▸ **EXCERPTED TEXT**
--
Gaza’s Great Return March has lasted half a year

March earlier this year in NYC supports Palestine and BDS.

The Great March of Return by Palestinians in the Gaza Strip will enter its seventh month Sept. 28.

The mobilization, launched by tens of thousands in the besieged coastal enclave on March 30 — Palestine’s annual Land Day — demands the right of return for millions of Palestinian refugees driven from their homes by Zionist militias and Israeli occupation forces starting in December 1947.

These ethnic-cleansing operations both separated ancient Gaza City and a sliver of land around it from the rest of Palestine and transformed the newly isolated territory’s demographics overnight.

Today two-thirds of Gaza’s population are refugees from outside the enclave, many from nearby cities and villages within sight of Gaza itself.
--
▸ **DATA SHOWN**
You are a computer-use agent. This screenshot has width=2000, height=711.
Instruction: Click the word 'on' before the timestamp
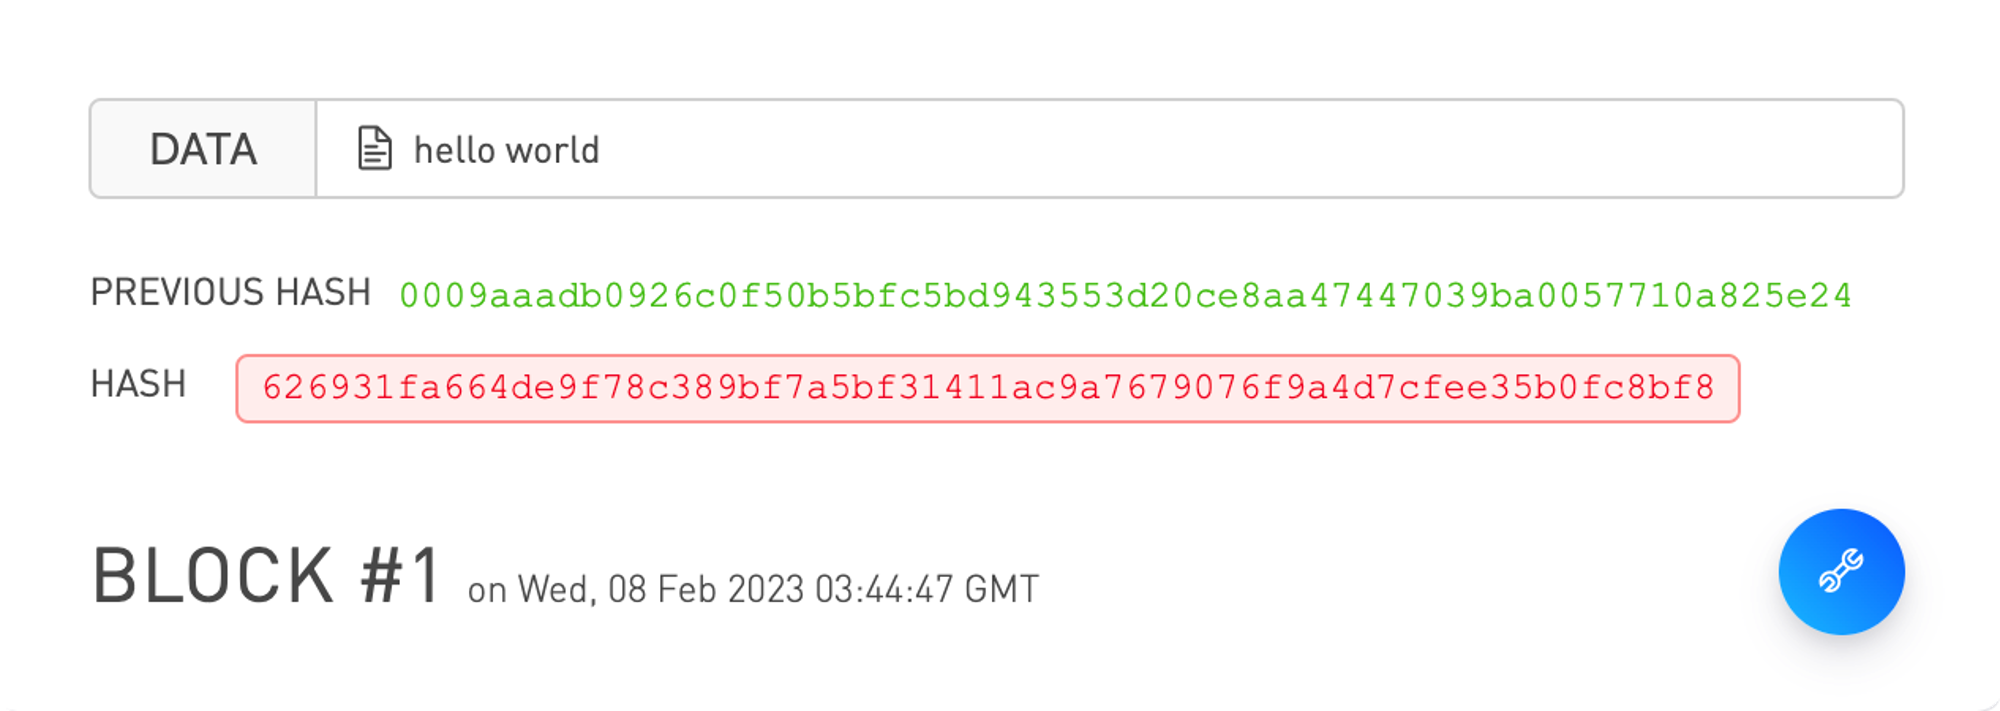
--
▸ **TASKS FOR THIS EXERCISE**
a: In the article on Gaza's Great Return March, rewrite the paragraph beginning "The mobilization, launched by tens of thousands" as one shorter sentence that keeps its main facts.
b: According to the article on Gaza's Great Return March, what share of Gaza's population today are refugees from outside the enclave?
c: Continue the article on Gaza's Great Return March, starting right after its last sentence.

▸ **RESPONSE LIST**
a: Tens of thousands in Gaza began the mobilization on March 30, Palestine's annual Land Day, to demand the right of return for millions of Palestinian refugees driven from their homes by Zionist militias and Israeli occupation forces starting in December 1947.

b: Two-thirds.

c:
For the past six months, demonstrators have amassed every Friday along a barrier erected by the Israeli state around the Strip. Most demonstrators congregated in “return camps,” temporary villages filled with celebrations of Palestine’s culture and commemorations of its history. Some sought to push through the barrier and return to their original homes and communities, now occupied by Israel.

In recent weeks, these advances toward the fence have become more frequent, occurring nearly every day.

Since March, Israeli soldiers stationed by the barrier have responded with tear gas, rubber-coated steel bullets, live ammunition and airstrikes. By the end of Sept. 23, Israeli occupation forces had killed 185 protesters, injuring at least 20,492 more, according to the Palestinian Ministry of Health in Gaza.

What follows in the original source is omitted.